**YOUR TASK**
Within the listing below, show every line that contains the word "computer".

• • • •

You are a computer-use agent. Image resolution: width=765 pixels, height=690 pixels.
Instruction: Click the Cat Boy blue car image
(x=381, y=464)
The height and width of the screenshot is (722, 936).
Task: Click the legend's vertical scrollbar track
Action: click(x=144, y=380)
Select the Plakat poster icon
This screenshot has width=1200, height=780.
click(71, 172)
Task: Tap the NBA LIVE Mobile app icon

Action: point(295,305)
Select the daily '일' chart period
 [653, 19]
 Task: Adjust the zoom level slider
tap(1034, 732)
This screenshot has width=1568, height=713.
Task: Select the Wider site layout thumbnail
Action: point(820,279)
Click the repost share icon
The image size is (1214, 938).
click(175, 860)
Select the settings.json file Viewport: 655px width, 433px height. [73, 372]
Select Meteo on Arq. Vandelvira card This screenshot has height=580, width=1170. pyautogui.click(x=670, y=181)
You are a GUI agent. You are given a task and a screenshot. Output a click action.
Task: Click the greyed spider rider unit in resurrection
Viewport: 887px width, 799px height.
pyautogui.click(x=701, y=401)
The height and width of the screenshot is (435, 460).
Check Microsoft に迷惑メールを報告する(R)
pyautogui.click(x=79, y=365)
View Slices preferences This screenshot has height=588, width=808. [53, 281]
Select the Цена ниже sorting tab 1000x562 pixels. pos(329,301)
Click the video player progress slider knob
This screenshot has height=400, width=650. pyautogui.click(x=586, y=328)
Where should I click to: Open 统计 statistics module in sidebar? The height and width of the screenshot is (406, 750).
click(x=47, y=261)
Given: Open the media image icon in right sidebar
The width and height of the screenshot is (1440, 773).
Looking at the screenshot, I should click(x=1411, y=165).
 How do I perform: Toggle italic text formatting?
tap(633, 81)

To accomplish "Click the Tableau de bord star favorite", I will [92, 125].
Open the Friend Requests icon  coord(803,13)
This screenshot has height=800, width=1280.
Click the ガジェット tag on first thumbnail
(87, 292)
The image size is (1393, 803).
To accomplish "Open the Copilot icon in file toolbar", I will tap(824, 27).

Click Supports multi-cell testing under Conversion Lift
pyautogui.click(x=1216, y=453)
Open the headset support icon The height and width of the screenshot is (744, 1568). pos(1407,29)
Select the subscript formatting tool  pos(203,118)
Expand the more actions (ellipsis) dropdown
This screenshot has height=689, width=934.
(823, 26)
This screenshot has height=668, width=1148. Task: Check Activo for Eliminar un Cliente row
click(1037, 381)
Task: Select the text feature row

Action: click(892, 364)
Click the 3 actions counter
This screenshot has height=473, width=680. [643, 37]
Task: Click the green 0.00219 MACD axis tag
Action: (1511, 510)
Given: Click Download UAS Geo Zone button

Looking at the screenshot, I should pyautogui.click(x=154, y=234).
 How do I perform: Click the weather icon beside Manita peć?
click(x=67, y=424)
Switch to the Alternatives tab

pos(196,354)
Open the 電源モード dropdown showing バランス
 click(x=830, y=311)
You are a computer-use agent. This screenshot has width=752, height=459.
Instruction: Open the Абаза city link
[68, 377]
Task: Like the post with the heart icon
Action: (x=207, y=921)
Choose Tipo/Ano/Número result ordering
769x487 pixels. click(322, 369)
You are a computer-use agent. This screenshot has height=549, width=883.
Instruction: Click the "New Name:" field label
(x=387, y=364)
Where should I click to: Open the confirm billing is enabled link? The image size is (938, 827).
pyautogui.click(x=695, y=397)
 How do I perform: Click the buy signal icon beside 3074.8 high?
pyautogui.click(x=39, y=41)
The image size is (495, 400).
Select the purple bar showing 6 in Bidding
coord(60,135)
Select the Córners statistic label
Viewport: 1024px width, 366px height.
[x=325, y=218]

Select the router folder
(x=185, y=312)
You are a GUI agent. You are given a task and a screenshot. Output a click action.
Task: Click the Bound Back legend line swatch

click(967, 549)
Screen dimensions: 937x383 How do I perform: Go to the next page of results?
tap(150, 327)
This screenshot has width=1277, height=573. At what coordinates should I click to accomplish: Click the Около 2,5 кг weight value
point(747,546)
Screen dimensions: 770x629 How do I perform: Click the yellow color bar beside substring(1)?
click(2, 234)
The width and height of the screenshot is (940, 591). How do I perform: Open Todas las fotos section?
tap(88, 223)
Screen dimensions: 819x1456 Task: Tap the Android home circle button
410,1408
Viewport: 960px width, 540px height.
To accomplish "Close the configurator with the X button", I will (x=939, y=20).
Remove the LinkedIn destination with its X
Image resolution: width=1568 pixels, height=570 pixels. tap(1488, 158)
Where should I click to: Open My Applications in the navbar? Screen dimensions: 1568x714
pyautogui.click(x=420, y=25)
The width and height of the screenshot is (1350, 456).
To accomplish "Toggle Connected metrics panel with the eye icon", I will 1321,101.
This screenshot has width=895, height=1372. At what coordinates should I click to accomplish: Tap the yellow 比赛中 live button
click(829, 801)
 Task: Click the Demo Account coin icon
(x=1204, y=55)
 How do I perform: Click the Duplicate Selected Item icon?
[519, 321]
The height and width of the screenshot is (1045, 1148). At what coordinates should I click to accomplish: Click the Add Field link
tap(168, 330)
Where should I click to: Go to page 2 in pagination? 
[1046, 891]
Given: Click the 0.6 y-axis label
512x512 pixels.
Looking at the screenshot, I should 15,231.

• • • •

**TASK OUTPUT**
You are a computer-use agent. Image resolution: width=765 pixels, height=690 pixels.
You are a computer-use agent. This screenshot has width=752, height=459.
You are a computer-use agent. This screenshot has height=549, width=883.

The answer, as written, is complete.